A sessão marca a estreia internacional do filme, que havia sido exibido apenas uma vez no Brasil, em pré-estreia em Belo Horizonte.
Deslocamento como eixo narrativo
A trama acompanha Rayra, jovem da periferia de Belo Horizonte que decide atravessar a cidade para ir a uma festa na véspera do primeiro emprego.
O percurso, que poderia ser simples, vira o centro da narrativa. O filme usa esse deslocamento para discutir mobilidade, acesso e as barreiras invisíveis que separam regiões da cidade.
Mais do que o destino, o foco está no caminho e no que ele representa.
História construída a partir da vivência real
O roteiro parte de experiências do próprio diretor e de pessoas próximas.

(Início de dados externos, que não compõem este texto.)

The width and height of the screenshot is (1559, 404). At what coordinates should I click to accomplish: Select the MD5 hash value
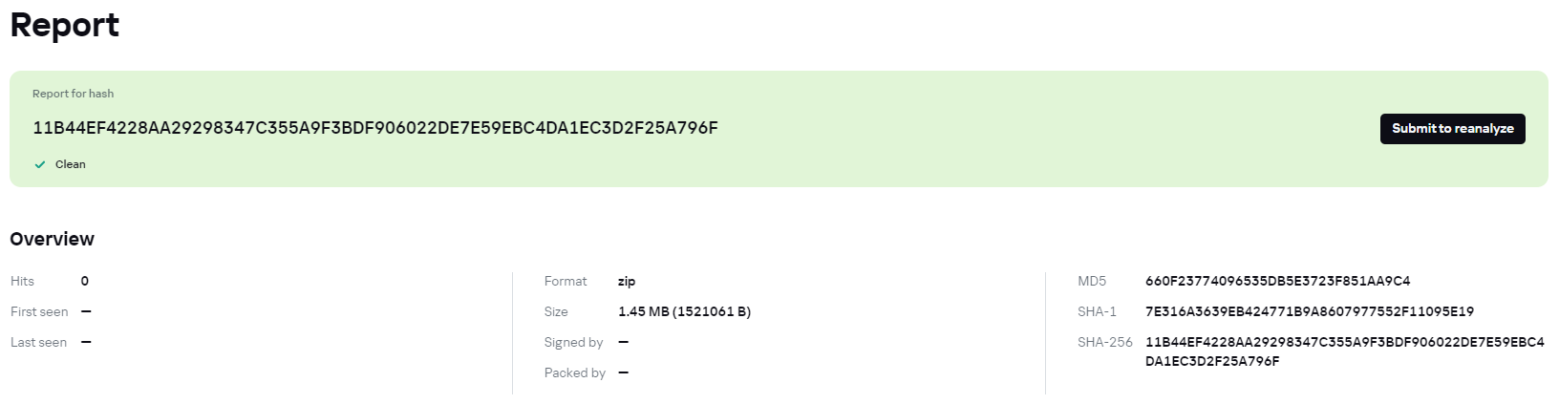(x=1277, y=281)
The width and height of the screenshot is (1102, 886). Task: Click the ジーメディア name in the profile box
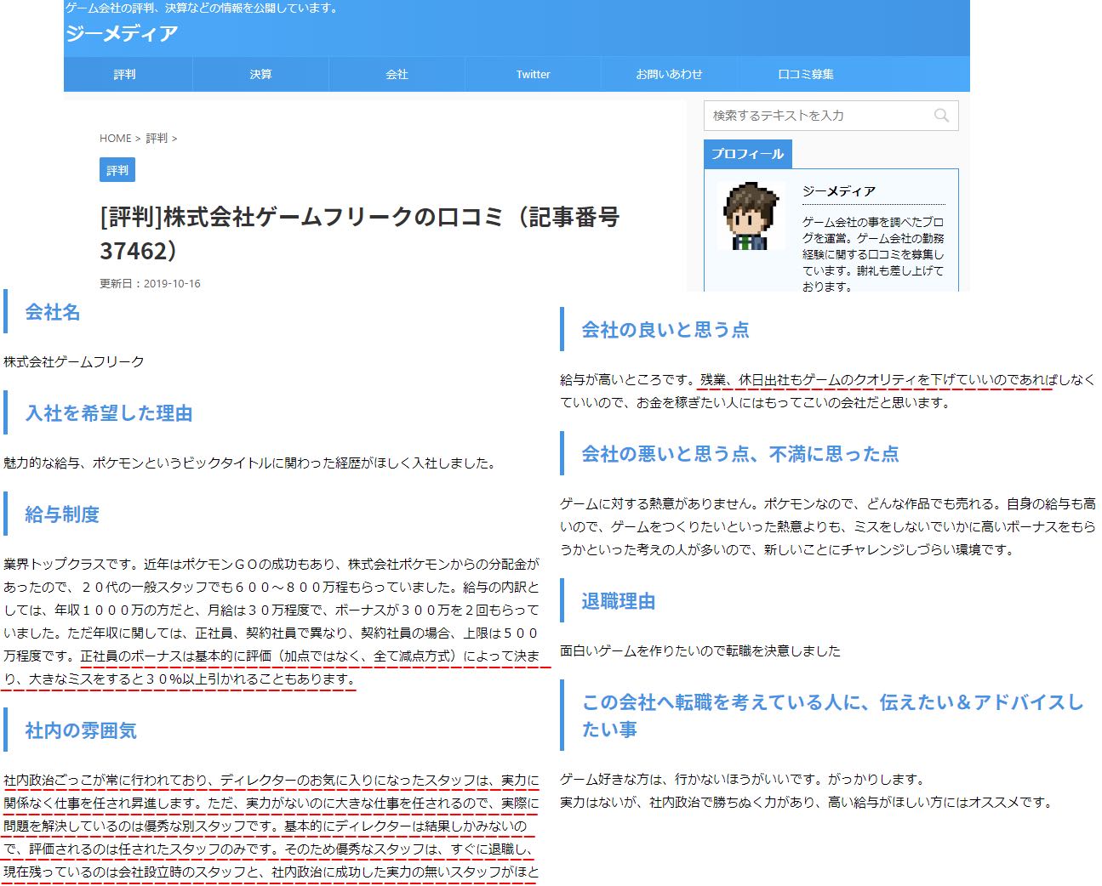coord(838,191)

A protagonista é inspirada em uma pessoa real, assim como outros personagens.
Essa escolha se reflete no elenco, formado majoritariamente por atores que compartilham vivências semelhantes às retratadas na tela.
O resultado é um filme que mistura ficção e memória, com atuações que se apoiam na própria experiência dos envolvidos.
Estética reforça identidade periférica
Figurino, locações e linguagem visual seguem a mesma lógica. O filme utiliza espaços reais de Belo Horizonte, como o metrô e bairros periféricos, para construir uma identidade visual direta.
As escolhas estéticas não buscam estilização excessiva, mas sim reconhecimento. Quem vive essa realidade identifica rapidamente os códigos.
Entre pertencimento e deslocamento
Ao acompanhar uma noite específica, o curta amplia o olhar para uma questão recorrente: a dificuldade de ocupar espaços fora do próprio território.
A narrativa aponta como o deslocamento físico também carrega um peso simbólico, definindo quem circula, quem acessa e quem fica à margem.
‘Nós é Ruim e Mora Longe’ foi exibido nesta segunda-feira, 13 de abril, no The Sixth Borough Film Festival, em Nova Iorque.